Beginning with the line that holds "不確実性 (80, 1843)" in the data below, give again every line through the one that holds "91017899 , (543, 1752)", exactly as written.

::::::::::

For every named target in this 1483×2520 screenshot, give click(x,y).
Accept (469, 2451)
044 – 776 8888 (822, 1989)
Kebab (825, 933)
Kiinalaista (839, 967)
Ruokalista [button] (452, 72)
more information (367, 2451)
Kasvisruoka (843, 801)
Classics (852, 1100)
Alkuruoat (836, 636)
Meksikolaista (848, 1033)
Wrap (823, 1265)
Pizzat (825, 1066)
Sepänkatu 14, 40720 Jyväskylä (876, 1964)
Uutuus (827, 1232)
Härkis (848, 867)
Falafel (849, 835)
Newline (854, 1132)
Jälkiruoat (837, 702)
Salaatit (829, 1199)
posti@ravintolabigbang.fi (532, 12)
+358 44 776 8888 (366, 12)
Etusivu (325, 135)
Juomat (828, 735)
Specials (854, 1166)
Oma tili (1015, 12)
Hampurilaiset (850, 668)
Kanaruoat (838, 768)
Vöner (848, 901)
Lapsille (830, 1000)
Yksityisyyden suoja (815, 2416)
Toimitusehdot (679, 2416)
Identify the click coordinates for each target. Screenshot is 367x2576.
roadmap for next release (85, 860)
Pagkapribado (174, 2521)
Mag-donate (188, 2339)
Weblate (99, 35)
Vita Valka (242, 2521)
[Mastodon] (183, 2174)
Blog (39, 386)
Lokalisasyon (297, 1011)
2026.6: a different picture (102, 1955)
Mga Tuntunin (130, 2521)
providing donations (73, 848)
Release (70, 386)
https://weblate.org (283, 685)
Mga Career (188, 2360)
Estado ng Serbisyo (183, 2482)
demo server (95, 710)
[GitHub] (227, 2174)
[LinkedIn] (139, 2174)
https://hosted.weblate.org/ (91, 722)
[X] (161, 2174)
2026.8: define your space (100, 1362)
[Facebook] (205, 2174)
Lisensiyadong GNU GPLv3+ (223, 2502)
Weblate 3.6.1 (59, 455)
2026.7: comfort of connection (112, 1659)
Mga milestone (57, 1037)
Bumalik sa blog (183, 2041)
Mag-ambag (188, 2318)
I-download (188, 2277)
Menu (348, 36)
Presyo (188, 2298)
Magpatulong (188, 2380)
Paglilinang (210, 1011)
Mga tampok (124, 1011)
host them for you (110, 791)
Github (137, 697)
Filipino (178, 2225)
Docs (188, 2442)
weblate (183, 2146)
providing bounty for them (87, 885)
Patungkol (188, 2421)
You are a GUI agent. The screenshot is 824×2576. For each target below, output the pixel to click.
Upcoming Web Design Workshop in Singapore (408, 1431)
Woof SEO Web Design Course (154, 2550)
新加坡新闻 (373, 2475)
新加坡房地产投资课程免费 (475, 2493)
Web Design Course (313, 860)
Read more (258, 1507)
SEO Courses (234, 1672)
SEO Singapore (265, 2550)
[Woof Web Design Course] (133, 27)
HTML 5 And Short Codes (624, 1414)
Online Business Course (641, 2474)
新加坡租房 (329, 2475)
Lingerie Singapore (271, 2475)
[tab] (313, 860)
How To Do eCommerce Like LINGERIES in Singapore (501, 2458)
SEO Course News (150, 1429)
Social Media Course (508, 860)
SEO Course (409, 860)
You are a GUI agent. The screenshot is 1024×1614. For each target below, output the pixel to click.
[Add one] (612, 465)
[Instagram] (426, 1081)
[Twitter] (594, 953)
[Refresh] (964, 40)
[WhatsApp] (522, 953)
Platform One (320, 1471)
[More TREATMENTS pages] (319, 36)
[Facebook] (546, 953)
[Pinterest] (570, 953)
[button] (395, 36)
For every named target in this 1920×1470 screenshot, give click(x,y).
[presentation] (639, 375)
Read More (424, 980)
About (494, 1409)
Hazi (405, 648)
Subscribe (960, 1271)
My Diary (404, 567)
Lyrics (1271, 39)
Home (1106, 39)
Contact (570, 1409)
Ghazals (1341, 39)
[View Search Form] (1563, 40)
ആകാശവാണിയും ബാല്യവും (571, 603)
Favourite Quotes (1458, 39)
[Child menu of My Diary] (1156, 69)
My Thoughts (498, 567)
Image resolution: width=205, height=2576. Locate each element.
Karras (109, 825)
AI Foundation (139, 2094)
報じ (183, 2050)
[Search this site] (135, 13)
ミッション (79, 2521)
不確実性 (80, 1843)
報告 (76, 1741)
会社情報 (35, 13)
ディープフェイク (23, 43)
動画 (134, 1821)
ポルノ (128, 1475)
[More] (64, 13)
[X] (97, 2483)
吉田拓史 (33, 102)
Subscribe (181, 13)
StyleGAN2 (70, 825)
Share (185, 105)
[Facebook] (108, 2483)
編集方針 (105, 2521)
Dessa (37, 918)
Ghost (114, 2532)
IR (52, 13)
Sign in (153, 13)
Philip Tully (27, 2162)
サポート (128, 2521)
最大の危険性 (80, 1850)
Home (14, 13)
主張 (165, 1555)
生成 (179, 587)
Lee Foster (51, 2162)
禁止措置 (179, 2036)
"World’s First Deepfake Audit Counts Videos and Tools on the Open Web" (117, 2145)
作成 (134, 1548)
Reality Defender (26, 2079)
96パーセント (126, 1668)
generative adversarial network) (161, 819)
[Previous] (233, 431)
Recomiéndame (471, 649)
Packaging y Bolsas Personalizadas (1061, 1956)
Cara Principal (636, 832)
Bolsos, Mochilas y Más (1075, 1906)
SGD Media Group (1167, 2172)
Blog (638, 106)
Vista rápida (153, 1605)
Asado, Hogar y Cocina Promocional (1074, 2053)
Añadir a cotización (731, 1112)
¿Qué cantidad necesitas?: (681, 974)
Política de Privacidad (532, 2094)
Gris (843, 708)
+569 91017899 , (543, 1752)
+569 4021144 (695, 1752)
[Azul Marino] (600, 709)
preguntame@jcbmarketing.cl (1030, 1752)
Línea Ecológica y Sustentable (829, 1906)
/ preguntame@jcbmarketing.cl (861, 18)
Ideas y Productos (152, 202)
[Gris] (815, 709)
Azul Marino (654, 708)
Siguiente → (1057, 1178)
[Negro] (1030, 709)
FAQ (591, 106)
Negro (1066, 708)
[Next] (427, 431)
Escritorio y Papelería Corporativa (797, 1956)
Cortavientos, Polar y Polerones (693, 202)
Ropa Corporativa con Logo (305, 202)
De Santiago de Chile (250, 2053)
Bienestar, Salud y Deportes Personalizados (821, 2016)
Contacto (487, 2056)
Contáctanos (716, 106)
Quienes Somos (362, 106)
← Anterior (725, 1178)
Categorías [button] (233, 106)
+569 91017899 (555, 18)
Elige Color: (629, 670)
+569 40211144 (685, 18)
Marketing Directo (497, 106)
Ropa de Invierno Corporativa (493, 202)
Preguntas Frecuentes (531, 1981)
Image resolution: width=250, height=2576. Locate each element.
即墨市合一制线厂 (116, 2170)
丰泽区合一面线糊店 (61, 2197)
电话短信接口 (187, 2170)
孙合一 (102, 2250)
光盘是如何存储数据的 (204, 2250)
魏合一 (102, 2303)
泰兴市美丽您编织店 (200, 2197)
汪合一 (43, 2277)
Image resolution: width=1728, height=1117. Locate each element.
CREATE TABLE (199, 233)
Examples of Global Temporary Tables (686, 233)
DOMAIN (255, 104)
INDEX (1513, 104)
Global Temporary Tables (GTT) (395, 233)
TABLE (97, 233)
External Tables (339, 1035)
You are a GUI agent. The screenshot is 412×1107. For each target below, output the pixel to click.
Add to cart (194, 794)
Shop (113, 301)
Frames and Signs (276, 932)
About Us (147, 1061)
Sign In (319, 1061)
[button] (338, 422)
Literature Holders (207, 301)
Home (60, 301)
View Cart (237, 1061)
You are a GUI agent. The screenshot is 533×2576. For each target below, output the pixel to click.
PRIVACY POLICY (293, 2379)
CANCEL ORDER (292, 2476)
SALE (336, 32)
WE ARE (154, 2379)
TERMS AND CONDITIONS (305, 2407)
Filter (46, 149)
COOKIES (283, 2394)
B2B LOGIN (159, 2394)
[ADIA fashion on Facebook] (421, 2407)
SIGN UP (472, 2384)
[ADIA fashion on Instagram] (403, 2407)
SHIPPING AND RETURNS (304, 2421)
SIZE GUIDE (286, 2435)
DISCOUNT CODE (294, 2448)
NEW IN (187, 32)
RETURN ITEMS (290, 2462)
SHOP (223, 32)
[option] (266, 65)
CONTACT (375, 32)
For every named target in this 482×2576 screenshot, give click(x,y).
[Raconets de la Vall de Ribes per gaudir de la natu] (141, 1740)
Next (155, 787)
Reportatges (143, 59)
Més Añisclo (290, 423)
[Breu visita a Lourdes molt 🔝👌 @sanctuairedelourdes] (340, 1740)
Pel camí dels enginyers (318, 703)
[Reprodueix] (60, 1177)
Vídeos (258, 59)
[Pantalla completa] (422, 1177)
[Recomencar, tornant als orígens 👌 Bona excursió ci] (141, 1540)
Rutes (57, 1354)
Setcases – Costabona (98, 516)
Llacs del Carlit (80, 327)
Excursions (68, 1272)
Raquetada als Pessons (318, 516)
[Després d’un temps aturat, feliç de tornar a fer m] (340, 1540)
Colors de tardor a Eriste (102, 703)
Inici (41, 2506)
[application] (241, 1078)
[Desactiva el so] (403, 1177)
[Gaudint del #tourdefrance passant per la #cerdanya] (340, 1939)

::::::::::

#### The completed task
不確実性 (80, 1843)
報告 (76, 1741)
会社情報 (35, 13)
ディープフェイク (23, 43)
動画 (134, 1821)
ポルノ (128, 1475)
[More] (64, 13)
[X] (97, 2483)
吉田拓史 (33, 102)
Subscribe (181, 13)
StyleGAN2 (70, 825)
Share (185, 105)
[Facebook] (108, 2483)
編集方針 (105, 2521)
Dessa (37, 918)
Ghost (114, 2532)
IR (52, 13)
Sign in (153, 13)
Philip Tully (27, 2162)
サポート (128, 2521)
最大の危険性 (80, 1850)
Home (14, 13)
主張 (165, 1555)
生成 (179, 587)
Lee Foster (51, 2162)
禁止措置 (179, 2036)
"World’s First Deepfake Audit Counts Videos and Tools on the Open Web" (117, 2145)
作成 (134, 1548)
Reality Defender (26, 2079)
96パーセント (126, 1668)
generative adversarial network) (161, 819)
[Previous] (233, 431)
Recomiéndame (471, 649)
Packaging y Bolsas Personalizadas (1061, 1956)
Cara Principal (636, 832)
Bolsos, Mochilas y Más (1075, 1906)
SGD Media Group (1167, 2172)
Blog (638, 106)
Vista rápida (153, 1605)
Asado, Hogar y Cocina Promocional (1074, 2053)
Añadir a cotización (731, 1112)
¿Qué cantidad necesitas?: (681, 974)
Política de Privacidad (532, 2094)
Gris (843, 708)
+569 91017899 , (543, 1752)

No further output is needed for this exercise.